Pierre Brunel, grand spécialiste de Claudel ne mentionne pas non plus Hearn, il présente la rencontre Claudel/Poe comme un choc marquant [15]. Claudel découvre Eureka en 1903, le poème Leonainie, en 1904. Ambassadeur à Washington, il visite la maison de Poe, en 1920 et traduit Ulalume. L’influence formatrice de Poe ne fait pas l’ombre d’un doute ni d’une dispute. Claudel mentionne plusieurs fois son importance dans sa formation littéraire. Ce que nous découvrons est hallucinant.
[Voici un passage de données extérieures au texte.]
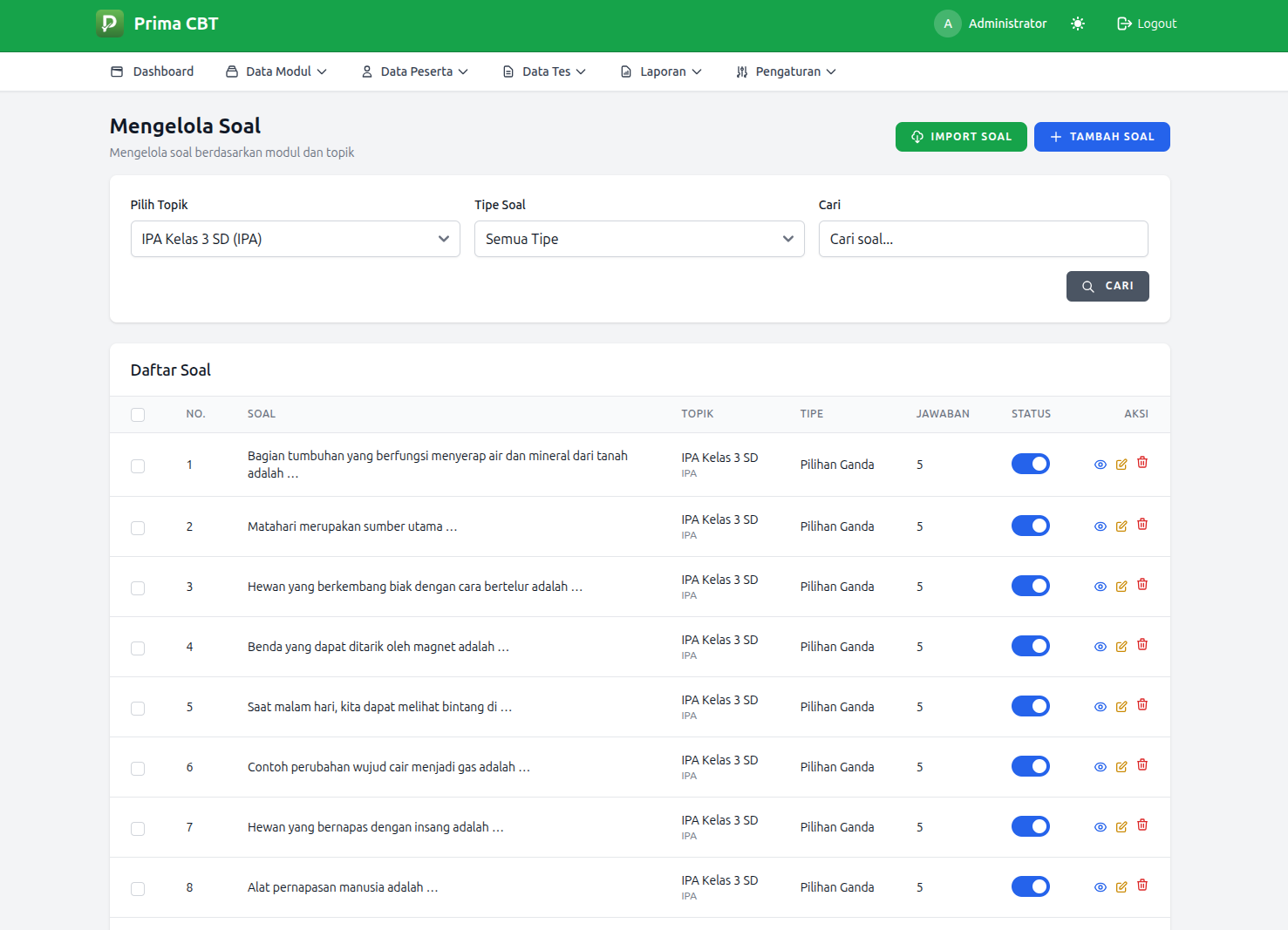This screenshot has height=930, width=1288.
Task: Open the Pilih Topik dropdown
Action: coord(295,238)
Phénomène étrange, l’attitude poétique d’approche est identique pour les deux conteurs Poe et Hearn. Claudel observe longuement la photographie de Poe avant d’en faire ce portrait en raccourci dans son journal intime inédit : «Photographie de Poe (29 ans), avec dadmirables yeux noirs brillants. On se rend compte quelle chose fragile et dangereuse est le génie. »[16]. On retrouve la même ironie affectueuse, le même sentiment qui manifeste un certain recul dans un premier temps. Ce que Pierre Brunel appelle joliment « ce murmure de frayeur »[17]. C’est donc cette même approche poétique, ce choc marquant identique, ce recul réactif semblable qui nous fait émettre l’hypothèse que les deux conteurs ont été appréciés à façon.

 

Les disciplines  (philosophie, religion, science)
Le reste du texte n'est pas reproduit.